►
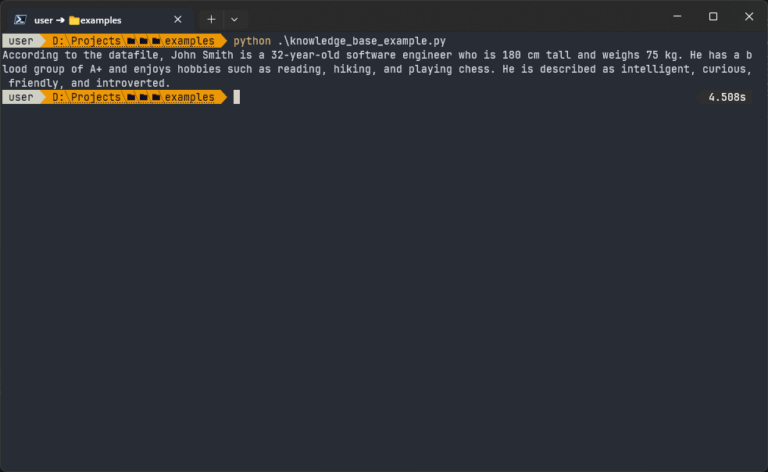This screenshot has height=472, width=768.
Task: Select the "user → examples" tab
Action: point(98,19)
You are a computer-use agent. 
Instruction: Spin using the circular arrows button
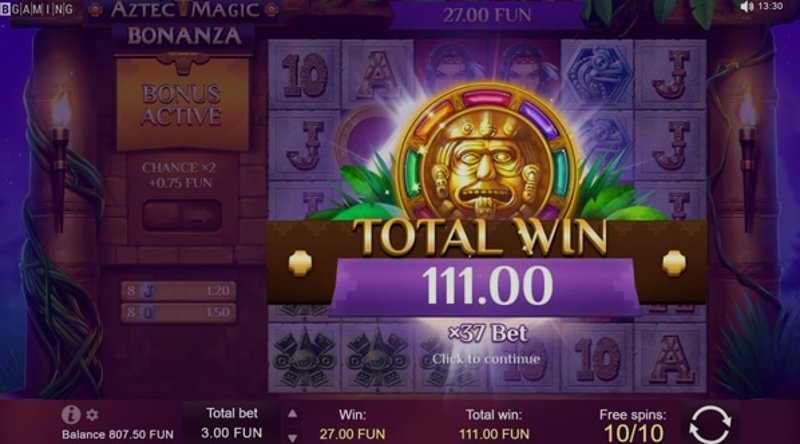pyautogui.click(x=710, y=423)
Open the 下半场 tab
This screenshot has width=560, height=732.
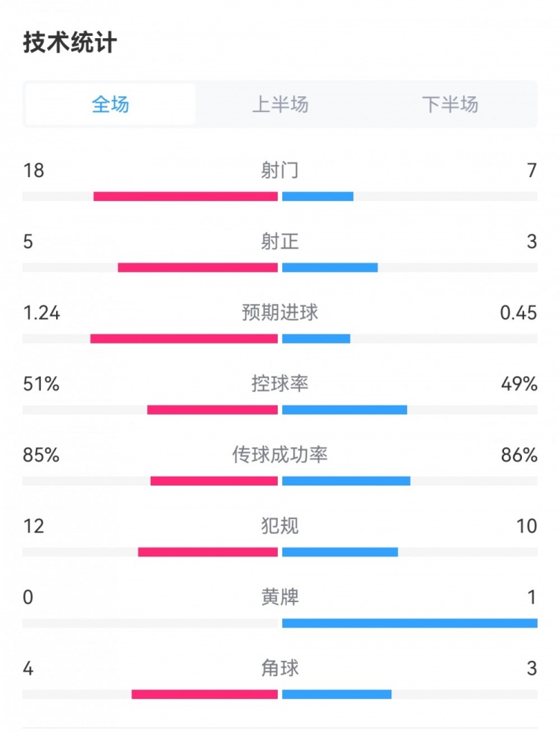pos(450,105)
◄
GOAL OF THE EXERCISE >>
An acceptable answer consists of the lines above from the one holding "You are a computer-use agent." to the end of the data, repeated exactly and containing no pictures.

YOUR RESPONSE >>
You are a computer-use agent. 
Instruction: Spin using the circular arrows button
pyautogui.click(x=710, y=423)
Open the 下半场 tab
This screenshot has width=560, height=732.
pos(450,105)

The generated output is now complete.